All previous researchers of the month can be found in the archive.

Do you know researchers who use the Language Bank of Finland and who might be good candidates for Researcher of the Month? Would you be one of them? Inform us: https://www.kielipankki.fi/support/contact-us/

New, updated or extended corpora in 2023

Extensions of the Newspaper and Periodical Corpus of the National Library of Finland (KLK)

The Finnish Sub-corpus of the Newspaper and Periodical Corpus of the National Library of Finland version 2, Korp (klk-fi-v2-korp) contains newspapers and periodicals of the digital collections of the National Library of Finland from the years 1771–2021. The corpus is available in Korp and contains over 22 billion words in total.

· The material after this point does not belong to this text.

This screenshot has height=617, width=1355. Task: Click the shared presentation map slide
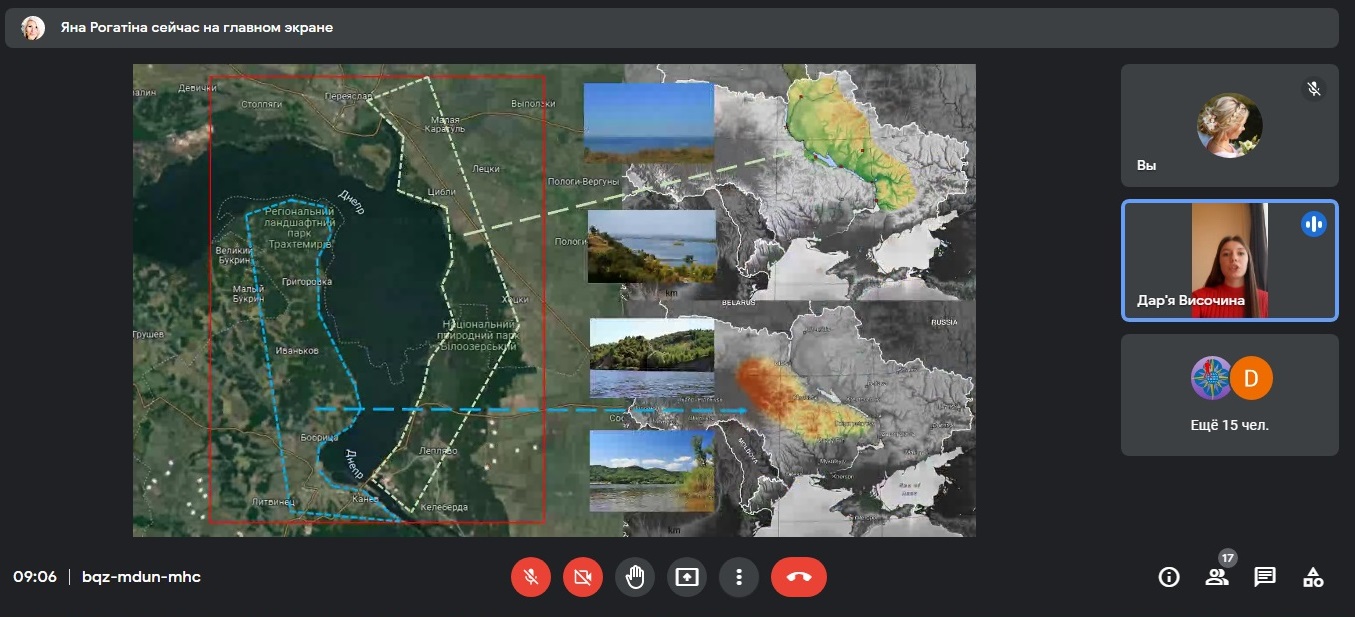pos(554,300)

The language of the sentences of the corpus has been identified with the HeLI-OTS language identifier. We are currently working on the corresponding Swedish sub-corpus in order to make it available via Korp during spring 2024. Read more about the KLK update here.

Korp is moving to a new server

The Korp service is currently moving to a new server, to increase performance. The process will be completed in January 2024. The available corpora and functionalities will remain the same, but searches will be faster.

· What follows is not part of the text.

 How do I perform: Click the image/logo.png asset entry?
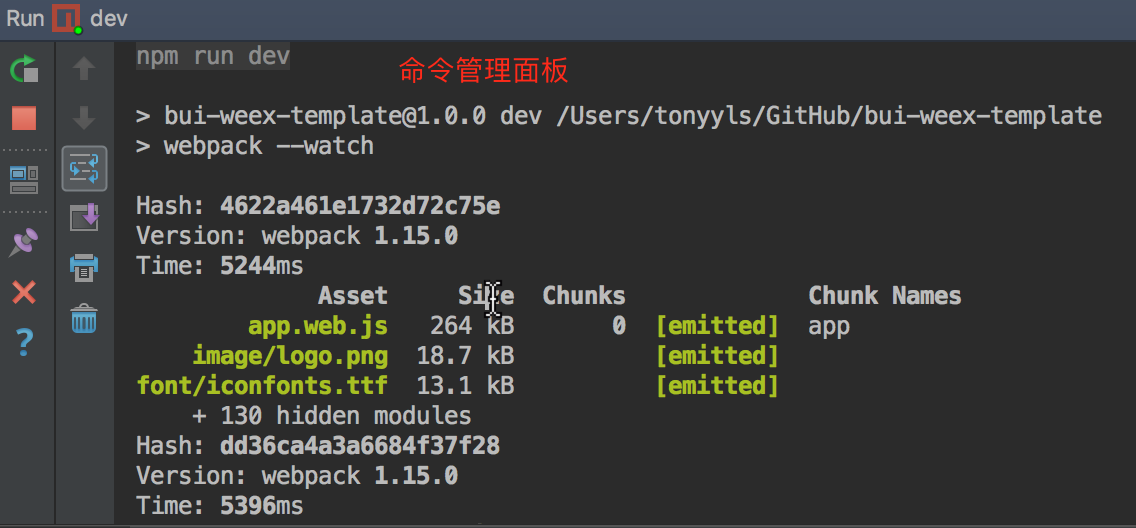pyautogui.click(x=290, y=356)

In addition, a significant upgrade to the Korp software in use via the Language Bank of Finland is forthcoming during spring 2024. After the upgrade, the Korp system offered in Finland will be easier to keep in synchrony with the Korp system that is developed at Språkbanken in Sweden.

Would you like to offer your own resource to be distributed via Kielipankki?

Submit the basic details about your own resource to the Language Bank of Finland: http://urn.fi/urn:nbn:fi:lb-2021121421

Instructions: Publishing a privacy notice of processing personal data for research purposes

When you obtain a resource containing personal data via the Language Bank of Finland and start processing it for a new purpose, you must prepare a privacy notice regarding the purpose of processing, publish the notice openly in electronic format, and provide a link to the notice to the Language Bank. The purpose of a privacy notice is to help data subjects understand the purposes for which their data is used. You should always primarily follow the data protection guidelines of your own organisation. In addition, the Language Bank offers some instructions to help you collect the pieces of information that are usually required for a privacy notice regarding research purposes. Read more

Courses and training materials

The online course Corpus Linguistics and Statistical Methods (5 ECTS) will be offered again in Jan-Feb 2024 and it can be taken either in Finnish or in English. The course is open to all universities and you can also participate in it from outside Finland. Course details

The FIN-CLARIAH research infrastructure received funding for 2024–25

FIN-CLARIAH, the national research infrastructure for Social Sciences and Humanities in Finland, received FIRI funding from the Research Council of Finland for continuing its work in the period of 2024–25. FIN-CLARIAH consists of two components, FIN-CLARIN and DARIAH-FI. On December 1st, the FIN-CLARIAH people gathered together in Tampere to discuss their achievements during the past two years. You can find the deliverables produced in the FIN-CLARIAH project on the Language Bank website.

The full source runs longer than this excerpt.